What Does Google Get Out of Voice?
itwbennett writes "Assuming Google isn't offering Voice out of the goodness of their hearts, what's the payoff? One likely, if cynical, possibility is that Google Voice is 'just another feeder for their vast database on you,' writes Kevin Purdy in a recent blog post. Or maybe Google just wants to get better at speech-to-text, and collecting your voice messages is just one big voice-mining effort. 'They already did it with GOOG-411, the free phone directory service that mined voices across the country to launch Google Voice's current transcription offering,' says Purdy. For its part, Google says it has no plans to monetize Voice beyond the international calling and number porting fees that it currently charges."
For reasons which are far beyond this post, I can't port my old phone number to my new phone provider, but I CAN port my old number to the mighty GOOG.
Basically its a forwarding service pointing my old number to my android phone.
In the long run, if "phone service" went away and all I had was data service, and I ran google voice over that data service, I'd be OK with that.
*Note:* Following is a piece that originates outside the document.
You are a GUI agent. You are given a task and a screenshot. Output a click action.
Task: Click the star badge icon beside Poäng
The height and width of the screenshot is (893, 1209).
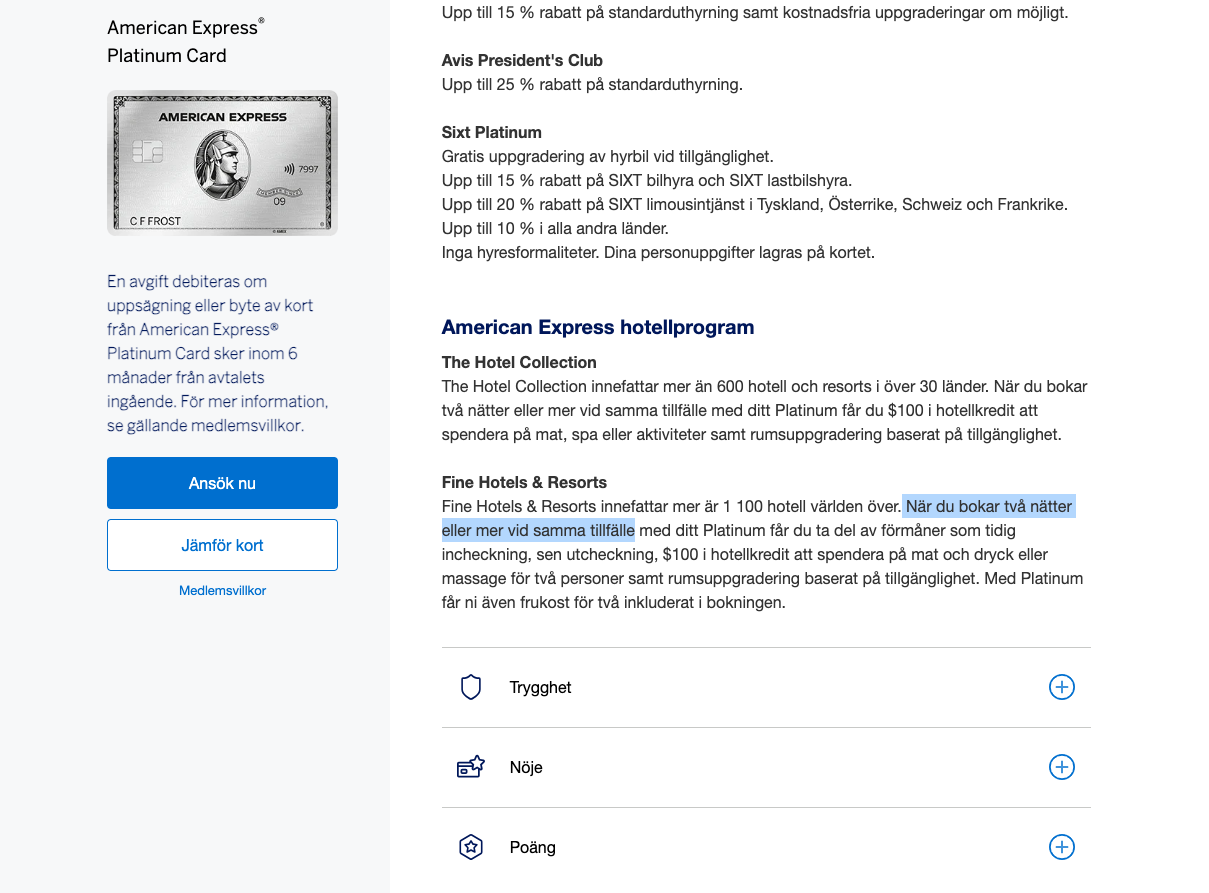tap(470, 847)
If I had ubiquitous wifi and could connect to google voice over that, I wouldn't even need "phone" service.
"Science flies us to the moon. Religion flies us into buildings." - Victor Stenger
"Assuming Google isn't offering Voice out of the goodness of their hearts, what's the payoff?
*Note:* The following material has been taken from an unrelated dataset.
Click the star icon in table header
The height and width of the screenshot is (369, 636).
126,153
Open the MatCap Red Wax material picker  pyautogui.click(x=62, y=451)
Sincerely folks, I do not know or care. What matters to me is how I am going to be able to make something for myself in a climate of strangling student, home, medical and personal debts. All these in a climate of an uncertain job market, which is likely to get worse before getting better.
What Google of any other company is doing with their cash is of no consequence to me sincerely.
Does what Google do with its services matter to you? If so, how?
If Google had won a wireless spectrum auction (they didn't), then Google Voice could've been the core of Google's competition with the telco network. Pieces of it are probably still useful for Android, and it could give them negotiating leverage with carriers. So it could've been really important, but didn't turn out that way. The thing with software products, though, is that almost all of the cost is in the initial creation; once created, they cost very little to keep around. So Google keeps Voice running, because it costs them little and turning it off would be very disruptive.
He did, didn't he. And we all know that verbing weirds language!
Ubi solitudinem faciunt, pacem appellant.
I paid $10 on Google Voice for calling a relative in the Middle East. However, I've paid $0 in ten years of using Google's other servces. Don't underestimate the price of calling non-western countries.
Do you have even the slightest idea of what you're talking about?
It was bad enough when the critics insisted that Google Voice was some VoIP service, and you now think it's a voice command system?
Google Voice is a really cool voicemail, call screening, redirection, and discounted international calls service. The only speech recognition it does is a transcription service for incoming voicemails (so you can read them rather than listen to them.) The transcriptions are rarely anything close to perfect, but usually good enough to get the gist.
It's not VoIP (although it's integrated quite nicely with Google Talk so it can be _part_ of a VoIP system if you want), it's not voice commands, it's a pretty unique and, in my view (disclaimer: I own ONE share of GOOG) awesome enhancement to your phone system.
You are not alone. This is not normal. None of this is normal.